Slide 30 - Tekstslide

Je moet een keuze maken tussen de Iphone 12 of de Samsung S21. Hoe kan de zoekmachine helpen?

Slide 31 - Open vraag

Om plaatjes te zoeken ga je naar images.google.nl

Slide 32 - Tekstslide

Zoekresultaten filteren
Ook bij afbeeldingen heb je de mogelijkheid om zoekresultaten te filteren. Je kan bijvoorbeeld aangeven hoe groot een afbeelding moet zijn of wat voor type afbeelding je zoekt.

Slide 33 - Tekstslide

Je kan afbeeldingen op je PC naar Google sturen.

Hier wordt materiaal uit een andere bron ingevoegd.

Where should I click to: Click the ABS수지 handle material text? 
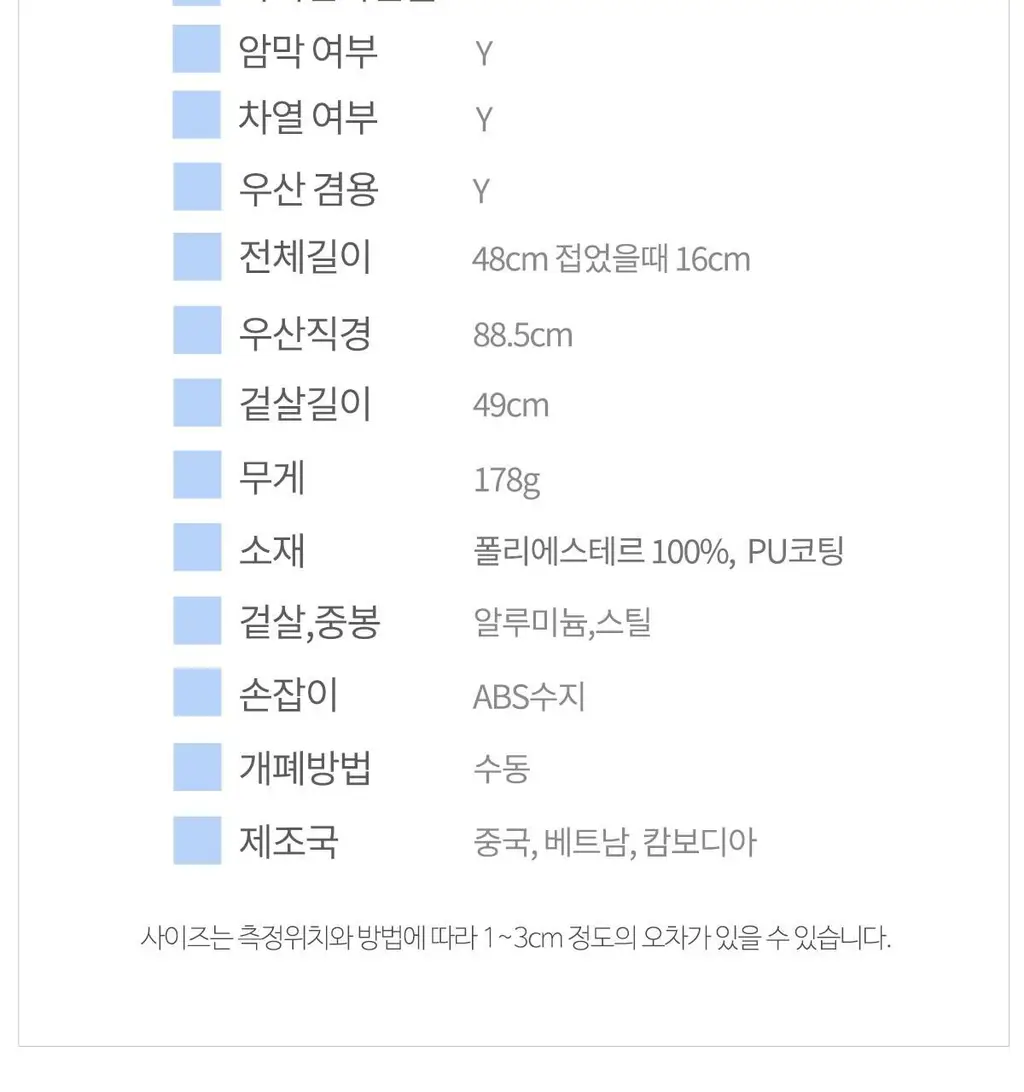(529, 696)
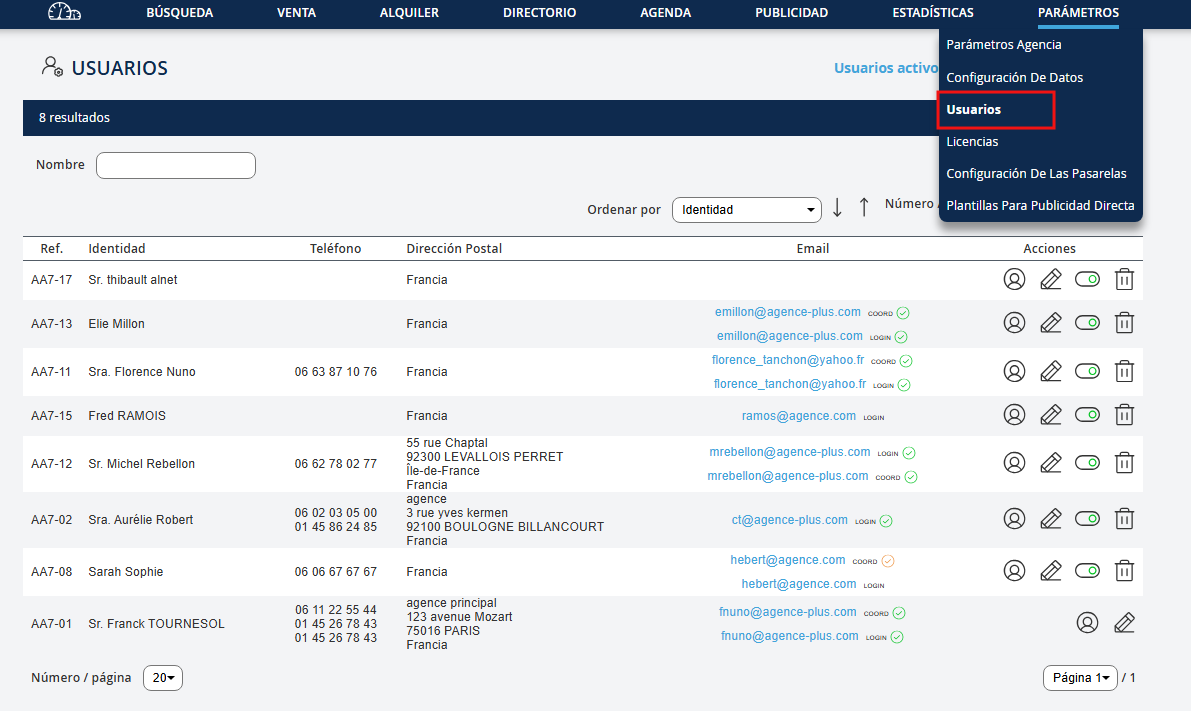This screenshot has width=1191, height=711.
Task: Select Licencias in Parámetros menu
Action: (x=972, y=141)
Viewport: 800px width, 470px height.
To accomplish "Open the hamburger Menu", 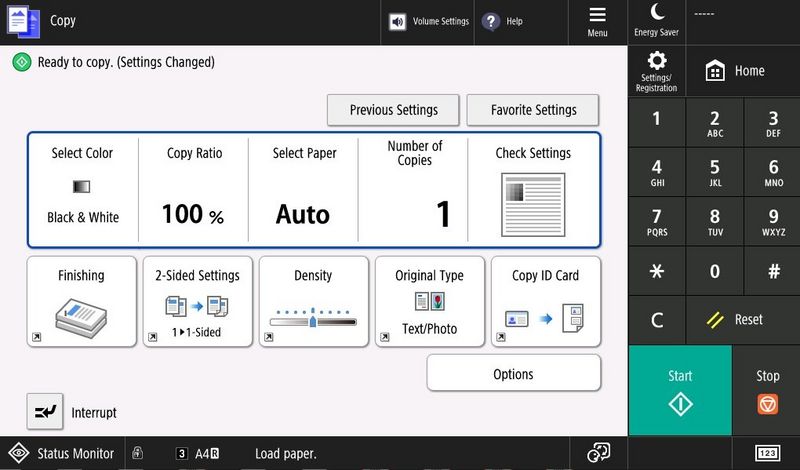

Google gaat dan zoeken of de foto op andere websites wordt gebruikt. 

Slide 34 - Tekstslide

Upload een plaatje met de volgende voorwaarden in het filter:
groter dan 6MP, zwart-wit en gelabeld voor hergebruik. Welke resultaten krijg je?

Slide 35 - Open vraag

Nu je alle vormen van zoeken kent is het tijd om een 3-tal vragen te maken die gaan over alles wat je hebt geleerd. Gebruik dus vanaf nu al je geleerde kennis om de opdrachten te maken. 

Slide 36 - Tekstslide

1. Welke recepten zonder vlees kan ik voor kerst vinden?

Slide 37 - Open vraag

2. Zijn er spreekbeurten met powerpoints gemaakt over de zoon van Willem van Oranje?

Slide 38 - Open vraag

3. Welke zoekstrategie ga je vaker gebruiken?

Slide 39 - Open vraag

Tot slot een vraag ter voorbereiding van de volgende les.

Slide 40 - Tekstslide

les voorbereidingsvraag:
Hoe bepaal jij of een bron betrouwbaar is?